Outside, through flashes of lightning, wind gusts
and rain whips, knocking the lights out
every five minutes. In the dark, their faces
give it their all, contorted, as they play a dance tune
from memory. Full of energy, my poor friend
anchors them all from behind. His clarinet writhes,
breaks through the din, passes beyond it, releasing
like a lone soul, into a dry, rough silence.

The poor pieces of brass have been dented too often:
the hands working the stops also work in the fields,
and the obstinate brows stay fixed on the ground.
Miserable worn-out blood, weakened
by too many labors—you can hear it groan
in their notes, as my friend struggles to lead them,
his own hands hardened from swinging a hammer,
from pushing a plane, from scraping a living.

He’s lost all his old comrades, and he’s only thirty.
Part of the postwar group that grew up on hunger.
They all came to Turin, to look for a life,
and discovered injustice. He learned, without smiling,
how to work in a factory. He learned how to measure
the hunger of others with his own fatigue—
injustice was everywhere. He tried to find peace
by walking, at night, down streets without ends,
half-asleep, but found only thousands of streetlamps
blazing down on iniquity: hoarse women and drunks,
staggering puppets, far from their homes, He came,
one winter, to Turin—factory lights, smoke and ash—
and he learned what work is. He accepted that work
was part of a man’s hard fate; if all men did that,
there just might be some justice in this world.
And he found new comrades. He suffered their long words,
he listened and waited for them to be over.
He made them his comrades. Families of them
in each house, the city surrounded by them, the face
of the world covered with them. And each of them
felt desperate enough to conquer the world.

They sound harsh tonight, despite all the time
he spent coaching each player. He ignores the loud rain
and the flickering lights.
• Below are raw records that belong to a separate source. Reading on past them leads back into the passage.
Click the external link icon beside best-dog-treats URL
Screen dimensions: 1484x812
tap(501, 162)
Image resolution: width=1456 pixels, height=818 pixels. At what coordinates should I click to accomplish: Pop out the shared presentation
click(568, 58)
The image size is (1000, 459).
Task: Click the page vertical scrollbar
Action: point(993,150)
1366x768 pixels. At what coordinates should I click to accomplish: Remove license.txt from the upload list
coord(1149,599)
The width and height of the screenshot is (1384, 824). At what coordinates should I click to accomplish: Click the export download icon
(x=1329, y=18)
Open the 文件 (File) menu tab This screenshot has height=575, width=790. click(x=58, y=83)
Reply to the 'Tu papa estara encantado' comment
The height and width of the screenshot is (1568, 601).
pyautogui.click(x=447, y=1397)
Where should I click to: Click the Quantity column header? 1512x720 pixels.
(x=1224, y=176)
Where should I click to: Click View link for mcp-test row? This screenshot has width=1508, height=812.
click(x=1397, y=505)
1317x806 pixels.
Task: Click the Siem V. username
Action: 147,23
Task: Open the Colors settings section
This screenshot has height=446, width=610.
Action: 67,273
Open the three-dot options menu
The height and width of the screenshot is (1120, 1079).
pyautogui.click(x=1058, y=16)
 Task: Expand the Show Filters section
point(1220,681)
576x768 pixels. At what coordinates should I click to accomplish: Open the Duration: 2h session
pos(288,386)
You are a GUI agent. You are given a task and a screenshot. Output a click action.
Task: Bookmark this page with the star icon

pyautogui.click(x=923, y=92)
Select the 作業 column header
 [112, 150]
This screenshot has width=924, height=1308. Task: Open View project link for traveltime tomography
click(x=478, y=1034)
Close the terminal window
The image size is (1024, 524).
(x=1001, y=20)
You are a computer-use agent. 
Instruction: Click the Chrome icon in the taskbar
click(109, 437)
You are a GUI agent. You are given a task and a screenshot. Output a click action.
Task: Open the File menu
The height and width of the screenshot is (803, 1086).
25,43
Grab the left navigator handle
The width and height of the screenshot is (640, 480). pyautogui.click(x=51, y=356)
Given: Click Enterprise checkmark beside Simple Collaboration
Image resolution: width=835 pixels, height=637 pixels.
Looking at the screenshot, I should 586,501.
His face is severe,
fixed on some grief, almost biting the mouthpiece.
I’ve seen this expression before, one evening, just us
and his brother, who’s ten years sadder than him.
We were up late in the dim light, the brother studying
a lathe he had built that didn’t work right,
and my poor friend cursing the fate that kept him there,
bound to his hammer and plane, feeding a pair
of old people he never asked for.
 That’s when he yelled
that it wasn’t fate that made the world suffer
or made the daylight spark blasphemous outbursts:
man is the guilty one. If we only could just leave,
and be hungry and free, and say no
to a life that uses our love and our piety,
our families, our patches of dirt, to shackle our hands.